-------- Quoted passage

- League: NIRSA
- Sport: Soccer
- Site: Georgia Southern Statesboro, Georgia
- Duration: November 18–20, 1999
- Number of teams: 16 (men's championship) 16 (women's championship) 18 (men's open) 10 (women's open)
- Results: Official Results

Men's Championship Division
- Score: 2–0
- Champion: BYU (4th title, 4th title game)
- Runners-up: Texas Tech (2nd title game)
- Season MVP: Bryce Jolley (BYU)

Women's Championship Division
- Score: 0–0 (a.e.t.) 3–1 (pen.)
- Champion: Colorado State (2nd title, 2nd title game)
- Runners-up: Michigan (1st title game)
- Season MVP: Erin Ortega (Colorado State)

Men's Open Division
- Score: 2–0
- Champion: JMU (1st title, 1st title game)
- Runners-up: Florida State (1st title game)
- Season MVP: Sean Mannion (JMU)

Women's Open Division
- Score: 2–0
- Champion: Florida State (1st title, 2nd title game)
- Runners-up: Utah Valley State (1st title game)
- Top seed: Kelley Poole (Florida State)

NIRSA national soccer championships seasons
- ← 19982000 →

= 1999 NIRSA National Soccer Championship =

The 1999 NIRSA national soccer championship was the 6th NIRSA National Soccer Championships, the annual national championships for United States-based, collegiate club soccer teams organized by NIRSA. It took place at Georgia Southern University in Statesboro, Georgia from Thursday, November 18 to Saturday, November 20, 1999.

== Overview ==

=== Men's championship ===
The finals would see a rematch of the previous year's championship game between three time reigning champion, BYU, and 1997 open champions, Texas Tech. Prior to this, in the group stage, both teams would win all 3 games with Texas Tech beating Navy 1–0, undefeated Michigan 2–1, and Colorado 1–0 while BYU would beat Miami (OH) 3–2 after facing a second half deficit, then beat Penn State 2–0, and finally beat SCSL (now SCSA) tournament champions Mississippi State 1–0.

In the knockout round, Texas Tech would defeat Miami (OH) 4–0 in the quarterfinals then would beat Colorado State 3–0 in the semifinals to advance to their second straight finals. Meanwhile, in the quarterfinals, Michigan would score in the 10th minute against BYU to give them a 1–0 lead, but following Michigan receiving two red cards 10 minutes into the second half, BYU would score 3 straight goals in the final 30 minutes to defeat tournament favorites, Michigan, 3–1 in the quarterfinals. Then, in the semifinals, they would face in-state rival Weber State in a rematch of an earlier season matchup in Provo, Utah that Weber State won. In this rematch, BYU would win 3–0 with goals from sophomore Casey Waldron, freshman Brock Blake, and freshman Devin Matsumori to advance to their fourth straight finals in their fourth year participating in the tournament. In the first half of finals, eventual MVP and BYU junior midfielder, Bryce Jolley, would score on an assist from Brandon LeRoy in what would be the lone goal of the match as BYU won 1–0 and claimed their fourth straight national title. BYU also extended their NIRSA championship tournament win streak to 24 games after going four straight tournaments without a tie or loss.

----------------
-------- Given data

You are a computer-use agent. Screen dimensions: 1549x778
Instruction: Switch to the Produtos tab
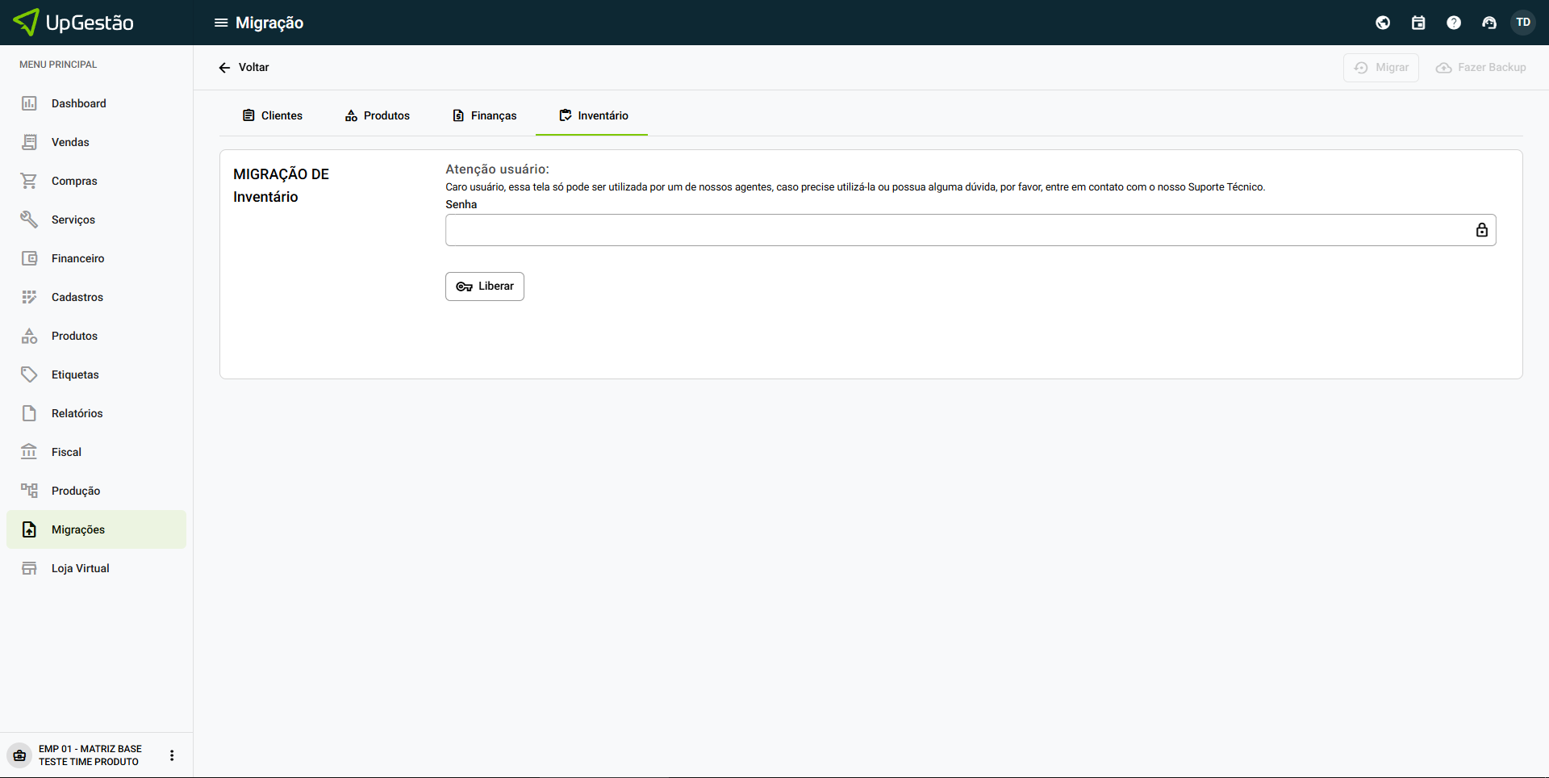[x=378, y=115]
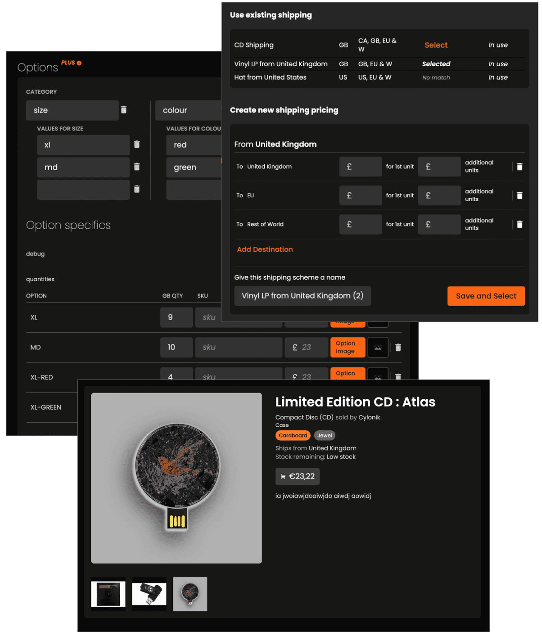Remove the xl size value
The image size is (542, 637).
137,145
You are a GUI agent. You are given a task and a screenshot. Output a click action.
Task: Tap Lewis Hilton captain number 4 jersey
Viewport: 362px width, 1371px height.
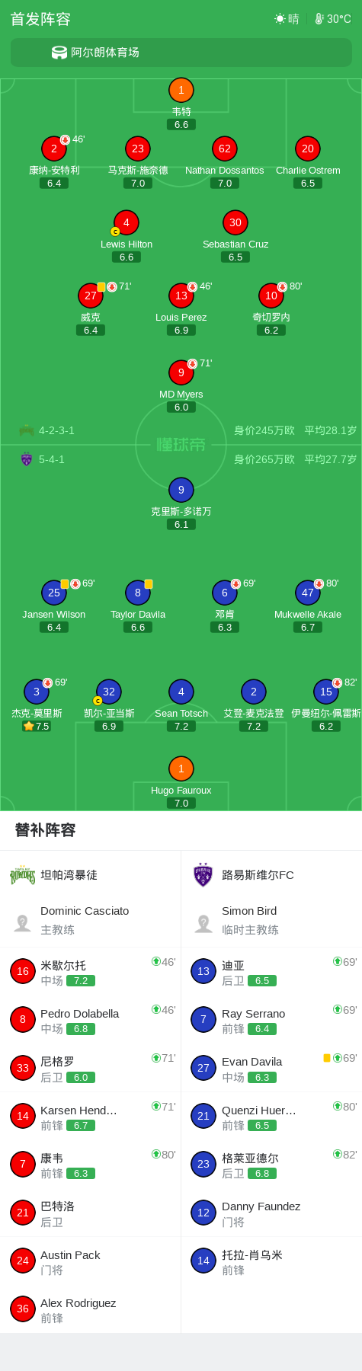[x=126, y=222]
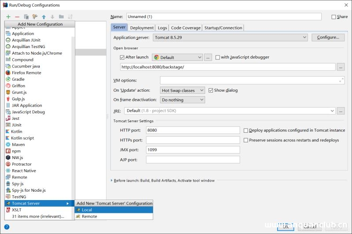Click the Configure... button
The width and height of the screenshot is (352, 234).
(328, 37)
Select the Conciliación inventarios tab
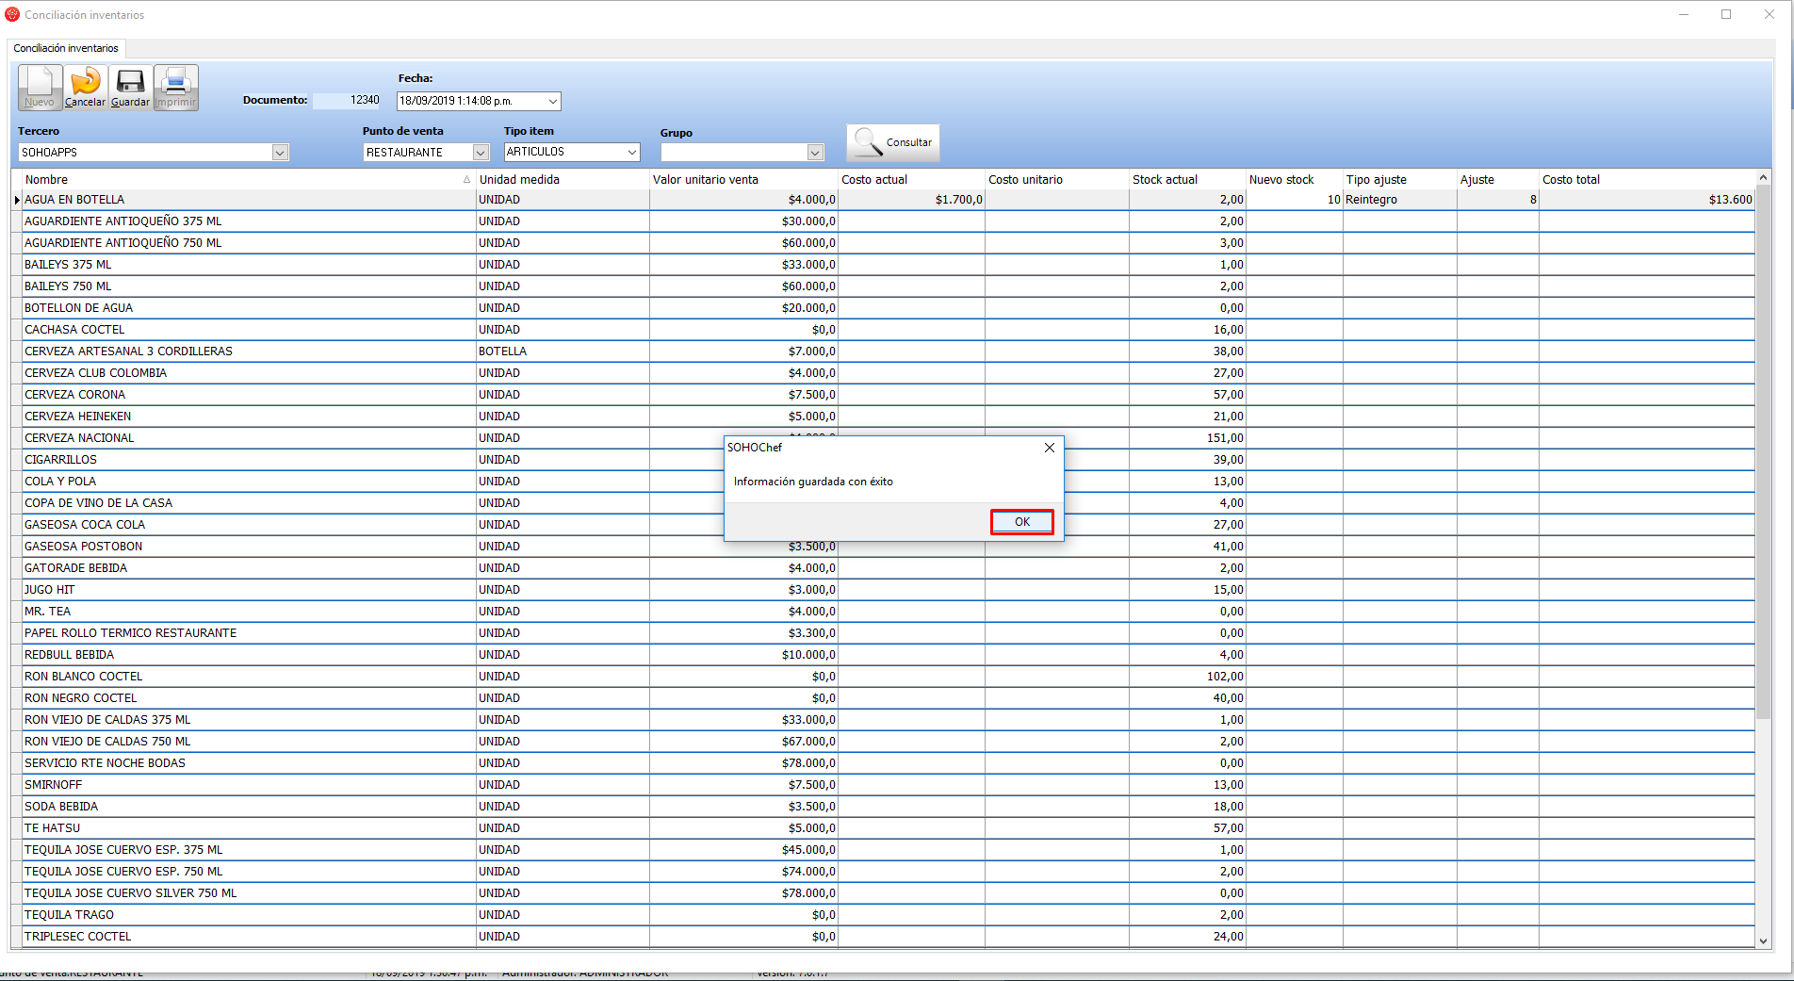This screenshot has width=1794, height=981. (66, 48)
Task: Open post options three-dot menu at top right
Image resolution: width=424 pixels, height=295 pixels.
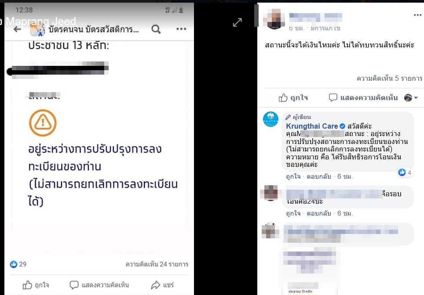Action: (418, 15)
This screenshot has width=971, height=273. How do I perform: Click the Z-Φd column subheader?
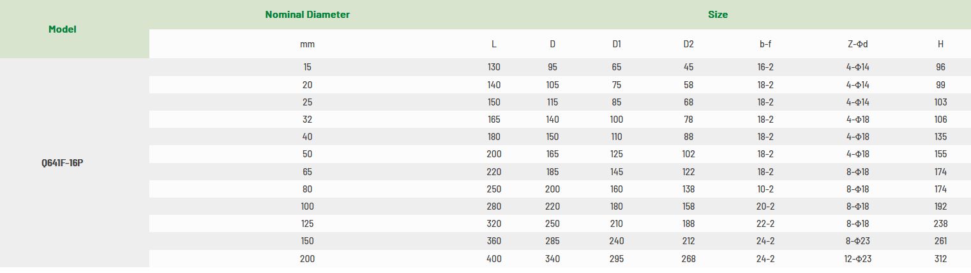[857, 44]
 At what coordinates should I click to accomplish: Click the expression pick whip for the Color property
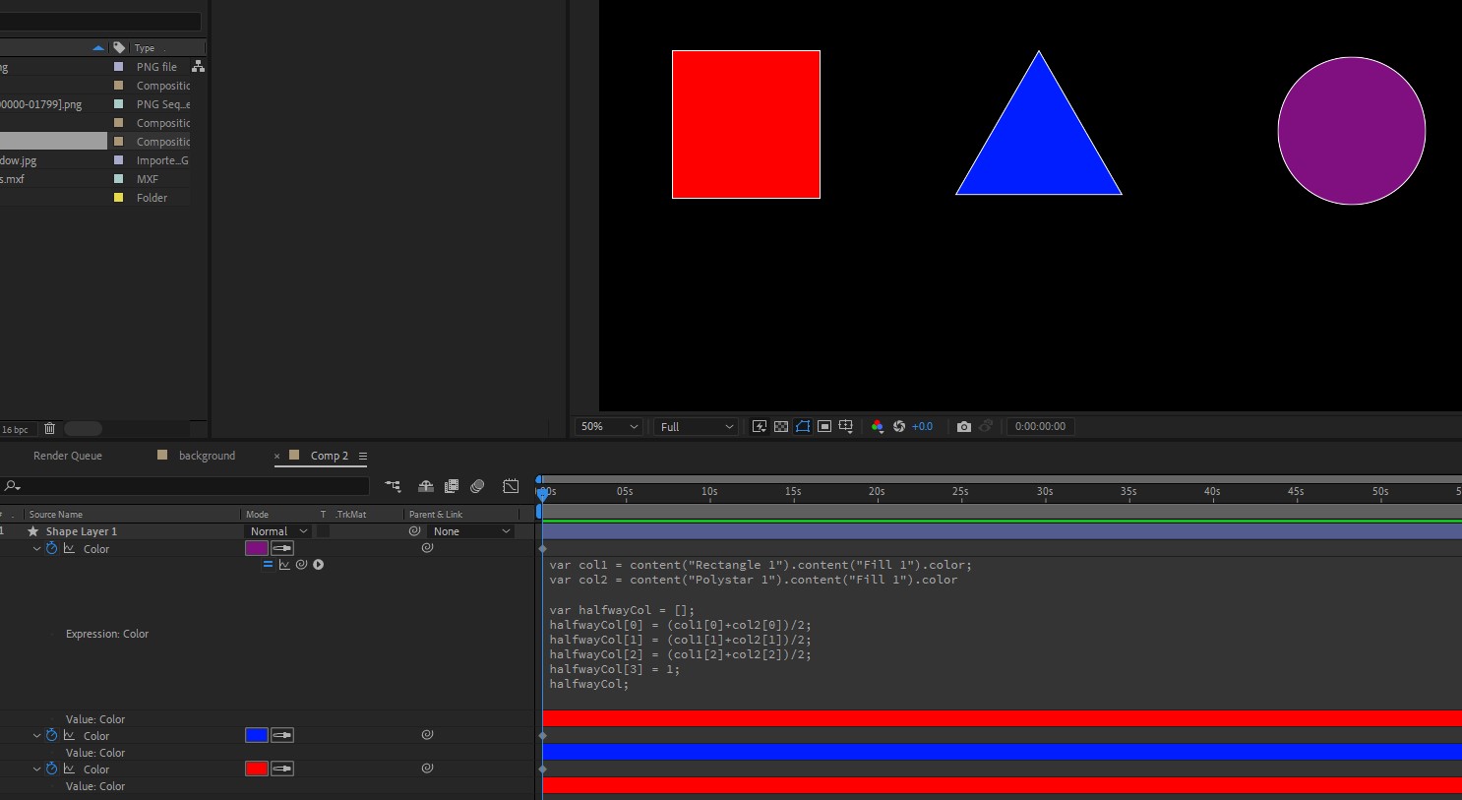point(301,564)
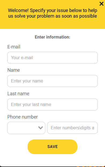
Task: Click the 'Welcome! Specify your issue' header text
Action: (53, 10)
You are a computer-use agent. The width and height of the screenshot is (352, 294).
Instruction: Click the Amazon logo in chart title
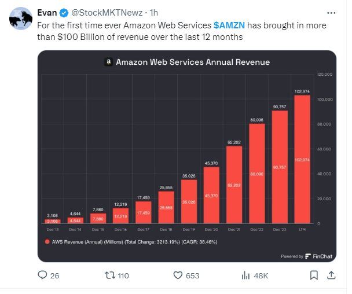click(x=108, y=62)
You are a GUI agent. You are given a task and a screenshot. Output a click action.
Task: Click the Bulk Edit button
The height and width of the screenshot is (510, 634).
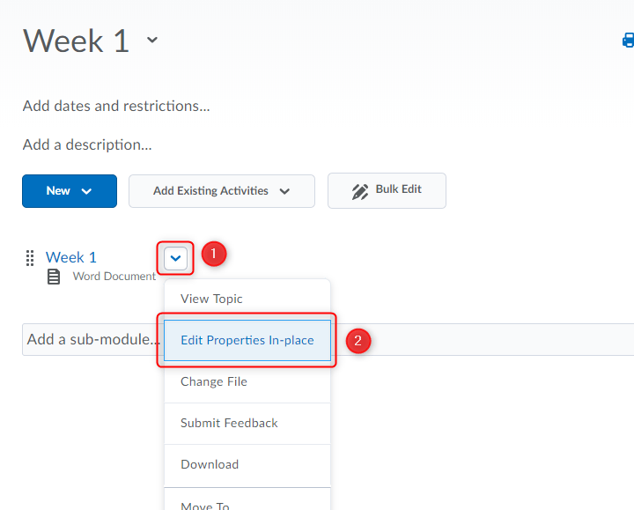(387, 190)
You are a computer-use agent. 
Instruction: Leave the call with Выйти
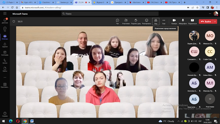coord(206,21)
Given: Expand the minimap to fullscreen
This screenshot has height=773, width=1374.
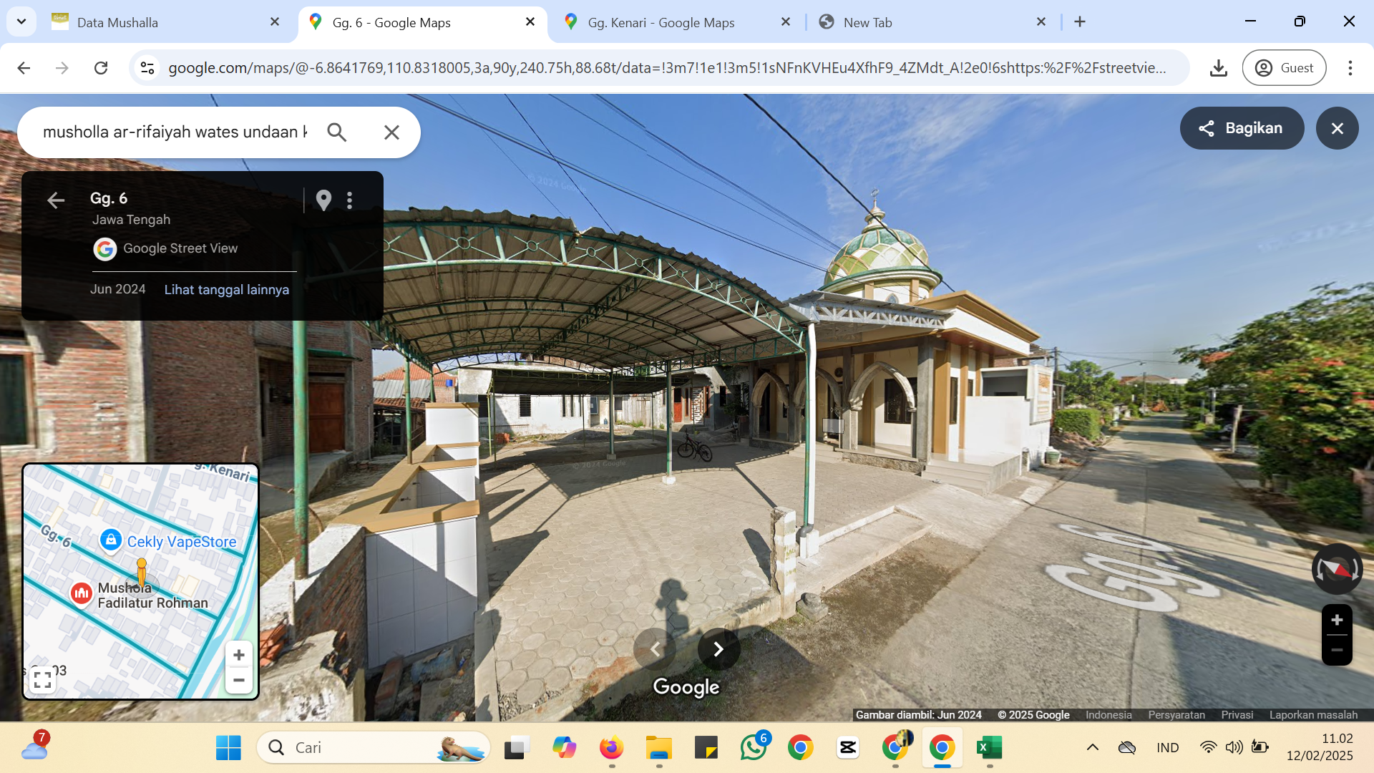Looking at the screenshot, I should pos(43,680).
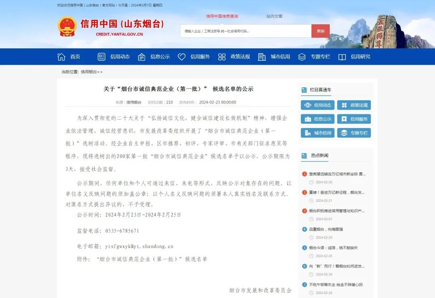The height and width of the screenshot is (298, 435).
Task: Click the speech-bubble icon for 信息公示
Action: (x=141, y=57)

----------------

(Instructions):
a) In the text on the 1999 NIRSA soccer championship, who provided the assist on Bryce Jolley's goal in the men's final?
b) From the text on the 1999 NIRSA soccer championship, set down the part that opens with the words containing "- Runners-up: Florida" and closes with "Valley State (1st title game)".

(Full solutions):
a) Brandon LeRoy

b)
- Runners-up: Florida State (1st title game)
- Season MVP: Sean Mannion (JMU)

Women's Open Division
- Score: 2–0
- Champion: Florida State (1st title, 2nd title game)
- Runners-up: Utah Valley State (1st title game)